Children Of Blood And Bone is a fantasy fiction novel based in West Africa. Allow me to repeat that: A FANTASY FICTION NOVEL BASED IN WEST AFRICA. Now, if we adhere to what the media tells us about Africa, we accept that we're a nation ravaged by diseases, dominated by corrupt leaders, scammers and uncivilized uneducated people who for some reason cannot manage to find clothes to put on - oh, and let's not forget we're so helpless that the almighty white saviours always swoop in to save the day. And yes, while I haven't forgotten that it's all fiction, art tends to imitate real life.

 

More than often, we're seen as not worthy enough of the opportunity to tell our own stories, so these stories find their way into someone else's hands. But we deserve these opportunities. Books about us cannot be written if no one gives us a chance, and they cannot be written by anyone else but us. We need to use our imaginations to create, to breathe life into our home time and again; the right is ours just as much as it's anyone else's.

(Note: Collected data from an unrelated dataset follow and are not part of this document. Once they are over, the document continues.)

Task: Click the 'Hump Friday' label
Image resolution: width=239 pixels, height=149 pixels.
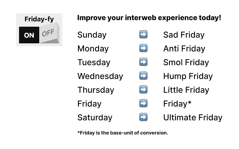Action: tap(188, 76)
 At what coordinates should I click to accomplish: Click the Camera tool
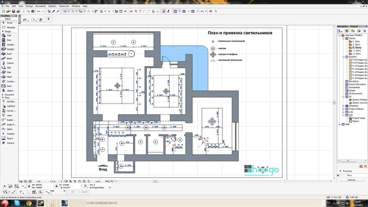[x=9, y=143]
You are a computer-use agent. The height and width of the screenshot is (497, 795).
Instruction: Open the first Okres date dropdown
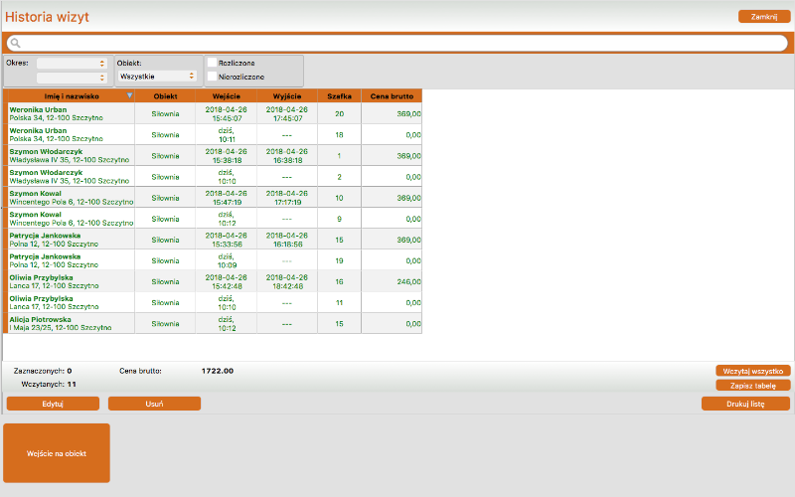pyautogui.click(x=71, y=63)
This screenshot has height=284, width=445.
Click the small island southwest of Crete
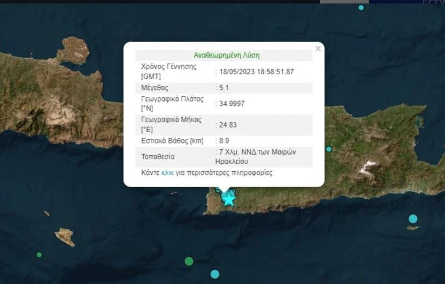click(65, 236)
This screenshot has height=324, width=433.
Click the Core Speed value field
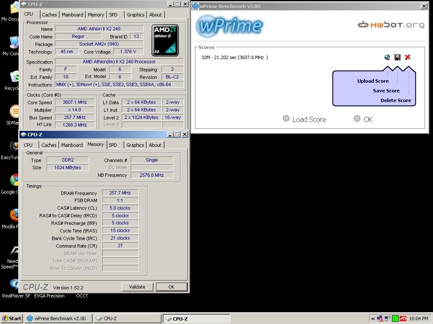coord(75,102)
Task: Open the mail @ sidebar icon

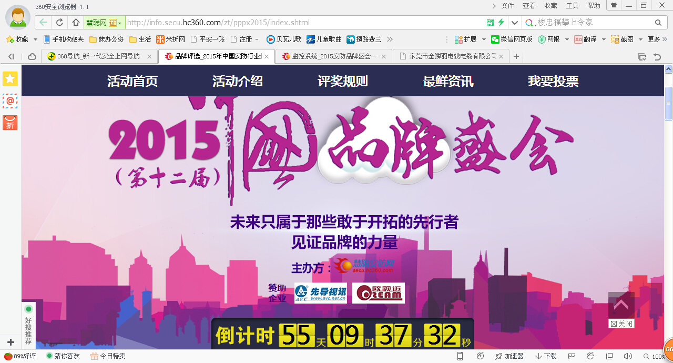Action: [10, 100]
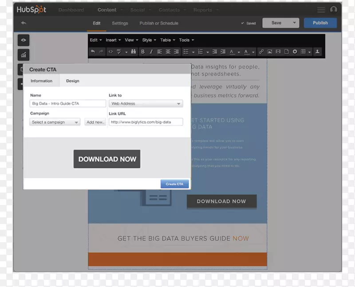The width and height of the screenshot is (355, 287).
Task: Click the find binoculars icon
Action: pos(133,52)
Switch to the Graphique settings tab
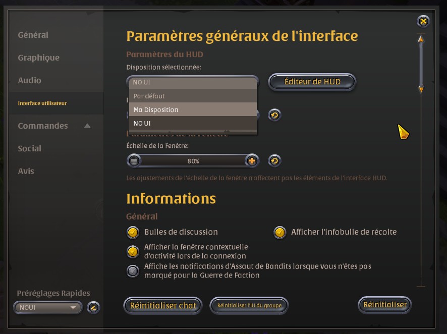The height and width of the screenshot is (334, 447). tap(39, 58)
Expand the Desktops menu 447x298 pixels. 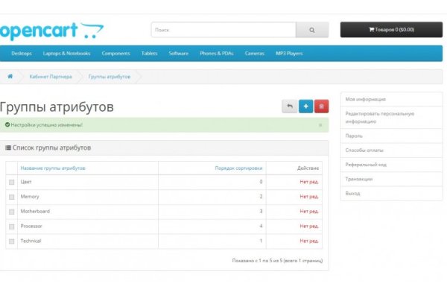(x=22, y=54)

Tomi Adeyemi when writing her book drew her inspiration from what we all know to be the REAL Africa, a place where people rise up in the face of oppression, a place where its citizens are agitated and restless for change; a place where people do not wait on anyone to deliver, but rather they deliver themselves.

And as Africans and people of African descent, it's important that we see ourselves as more than just one idea, and even more important that the world sees us as we see ourselves. More than often, we're seen as not worthy enough of the opportunity to tell our own stories, so these stories find their way into someone else's hands. But we deserve these opportunities. Books about us cannot be written if no one gives us a chance, and they cannot be written by anyone else but us. We need to use our imaginations to create, to breathe life into our home time and again; the right is ours just as much as it's anyone else's.

And I cannot wait for the semester to end so I can read this book.